In Irvine, apart from a somewhat reworded version of "King Horse" that took my breath away early on, most gems were harder to recognize — like "Poison Moon," a mid-'70s, pre-My Aim Is True bedroom demo he had performed only a half-dozen times before Tuesday, or the mod jangle of "My Little Blue Window," revived roughly twice as often since entering his catalog a decade ago via When I Was Cruel. Likewise, the Rogers & Ahlert nugget "Running Out of Fools," one of a handful of selections he played at his Kawai keyboard, hadn't been dusted off since 2005, after initially surfacing on his covers collection Kojak Variety 10 years earlier.
Then there was the marvelous "Ghost Train," teenage Declan McManus' view of fading show-biz stars, among the oldest of his own compositions offered here and a centerpiece at every stop on this Centenary run after only being attempted live for the first time on his Sundance chat-and-play series Spectacle three years ago.
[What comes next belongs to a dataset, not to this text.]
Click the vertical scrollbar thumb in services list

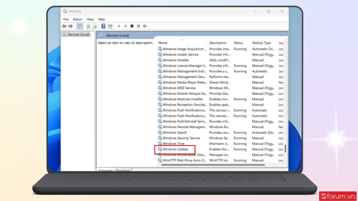[x=285, y=148]

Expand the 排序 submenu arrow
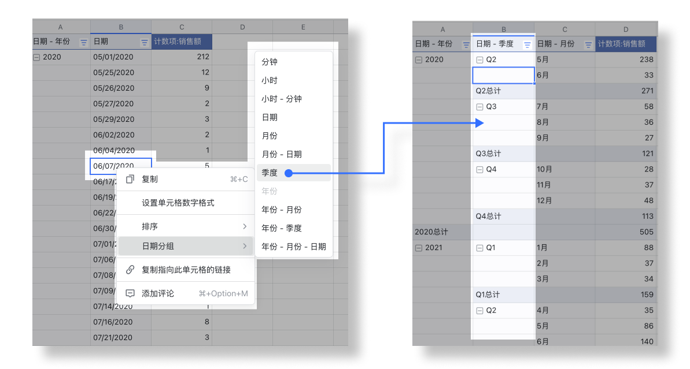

Along with "Suit of Lights" in the first encore, it served as a means to tell tales of his dear departed dad, another in a long line of performing McManuses, just as "Veronica" gave him room to recollect how his grandmother "hated Al Jolson for putting my grandfather out of business" when talkies left silent-movie musicians jobless.
Littered with stray salutes (like "Doctor Watson, I Presume," for the late Doc Watson) and reflective material (a haunting "Shipbuilding" to dramatically conclude the main set), this was a sentimental excursion to be sure, despite show-stopping moments that seemed to break from the theme.
Some of those detours were compact, like a darling rendition of "Walkin' My Baby Back Home," dedicated to his missus on the day her new album Glad Rag Doll dropped. Others were out-there, like the wildly de-tuned funk stutter of "Bedlam," highly recommended to Dave Matthews Band as an offbeat cover they could jam the bejabbers out of. A few segments were unexpectedly grand, like the loop-building feedback fantasia he brought to a radical handling of "Watching the Detectives," steeped so thickly in circular squalls of Neil Young noise, it's no wonder that at other shows he departed from his own sinister tune for a dip into "Down by the River."
But nothing compared to the finale, which quelled any sneaky feelings that we missed out on better bits. Sitting stage-left, the dapper entertainer pulled out some yellowed sheet music he'd acquired the week before, doffed his trademark glasses ("the way very few people ever see me," he admitted) so he could follow the changes, and indulged a hesitant but lovely reading of "I Know Why (And So Do You)," an oldie he's apparently played just once before, at a 2006 appearance with Marian McPartland for her Piano Jazz show on NPR.